When we were finally able to move back to the house and our guava tree, we found that my parents had sold the lot that contained the guava tree to my uncle who had built a purse factory on the property. The tree now stood in the middle of a parking lot, nearly bare of leaves, and the little bit of fruit it bore was eaten by the factory workers.
Simultaneously with the demise of the guava tree, our family was also unraveling. My parents separated and filed for divorce. I escaped within myself and into my art. I built a special fortress inside that I dwelled in for the next 30 years. My school grades declined and my social life came to a halt. The more I painted the deeper I went into my safe space. The good news was that the more I painted the better I got. My oldest brother returned to the Island but he never adapted again. My younger brothers were now teenagers and were always gone. And, sadly, my little sister Jackie never got to experience our tree. I, too, was finding my own path in life, which included a husband and attending art school in Philadelphia.

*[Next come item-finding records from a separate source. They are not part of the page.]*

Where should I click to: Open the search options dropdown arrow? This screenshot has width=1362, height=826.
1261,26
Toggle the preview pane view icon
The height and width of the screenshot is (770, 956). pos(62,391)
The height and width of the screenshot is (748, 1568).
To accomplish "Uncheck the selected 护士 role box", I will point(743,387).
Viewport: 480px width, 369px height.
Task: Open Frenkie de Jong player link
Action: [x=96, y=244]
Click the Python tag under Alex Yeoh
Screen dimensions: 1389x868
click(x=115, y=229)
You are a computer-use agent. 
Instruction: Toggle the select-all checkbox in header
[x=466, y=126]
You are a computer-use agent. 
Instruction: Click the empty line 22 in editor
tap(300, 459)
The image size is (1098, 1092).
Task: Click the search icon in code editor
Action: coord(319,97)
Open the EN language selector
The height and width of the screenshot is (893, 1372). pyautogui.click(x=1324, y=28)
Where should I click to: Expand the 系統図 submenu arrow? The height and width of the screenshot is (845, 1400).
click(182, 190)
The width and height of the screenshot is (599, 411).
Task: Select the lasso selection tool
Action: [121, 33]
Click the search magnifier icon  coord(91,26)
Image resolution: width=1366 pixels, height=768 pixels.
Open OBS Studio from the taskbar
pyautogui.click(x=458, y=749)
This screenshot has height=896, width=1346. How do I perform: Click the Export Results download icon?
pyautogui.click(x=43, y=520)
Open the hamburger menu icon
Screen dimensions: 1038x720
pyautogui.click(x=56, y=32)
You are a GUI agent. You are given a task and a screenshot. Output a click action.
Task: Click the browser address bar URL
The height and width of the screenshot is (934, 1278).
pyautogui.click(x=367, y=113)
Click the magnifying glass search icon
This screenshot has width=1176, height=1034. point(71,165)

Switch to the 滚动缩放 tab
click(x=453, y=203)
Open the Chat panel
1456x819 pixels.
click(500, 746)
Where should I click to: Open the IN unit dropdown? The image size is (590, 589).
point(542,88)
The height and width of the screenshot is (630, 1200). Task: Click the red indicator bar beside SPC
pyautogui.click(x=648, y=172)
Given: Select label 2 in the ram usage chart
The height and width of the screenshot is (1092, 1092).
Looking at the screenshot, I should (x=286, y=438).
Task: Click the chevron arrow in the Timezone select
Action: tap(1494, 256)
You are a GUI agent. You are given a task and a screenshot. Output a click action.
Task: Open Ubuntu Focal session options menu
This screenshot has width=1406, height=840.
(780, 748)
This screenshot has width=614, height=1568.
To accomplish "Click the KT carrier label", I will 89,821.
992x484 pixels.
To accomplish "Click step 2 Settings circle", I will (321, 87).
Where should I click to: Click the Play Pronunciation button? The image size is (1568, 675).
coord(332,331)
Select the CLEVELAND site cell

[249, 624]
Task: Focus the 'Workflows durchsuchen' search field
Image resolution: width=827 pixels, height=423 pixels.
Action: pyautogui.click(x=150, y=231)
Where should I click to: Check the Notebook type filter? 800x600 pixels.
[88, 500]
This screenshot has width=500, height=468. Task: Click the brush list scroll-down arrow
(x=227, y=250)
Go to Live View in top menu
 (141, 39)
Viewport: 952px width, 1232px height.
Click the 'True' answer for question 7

My father passed away in 1979, my brother Pico in 1996. I married Tom, had my daughter Avaryl, and did the best I could to survive and keep my sanity. In 1981 we got divorced, In 1986 I had a nervous breakdown – no surprise there – this forced me to figure out how to let go of the past and create a better present for myself and my child. It has been a very long and interesting journey full of adventure and exploration. But one that has led me to the inner peace I longed for all my life. Now in my 60’s I am finally at peace with myself and the fortress has given way to a home.
The guava tree is long gone. Santo Domingo is a nightmare of a city – noisy, violent and chaotic – and I can’t imagine living there ever again. I visit my mother when I can but can’t wait to leave. Tom and I remarried after 30 years apart. It made sense since we have been each other’s rock all these years, and are busy building a peaceful life for ourselves where there is no drama or conflict. We have also brought his daughter into this space – a safe place free of stress and conflict. A great life you might say. My daughter is healthy, happy and a great designer, so all is well, and her little sister is thriving.
Some days I get nostalgic and I long for the magic of the guava tree. Now guavas are sold in the supermarket. Every time I buy one, sit back and enjoy the juicy pink pulp, the childhood memories of our guava tree come flooding back.
Published in Maggie Mae Magazine in 2007.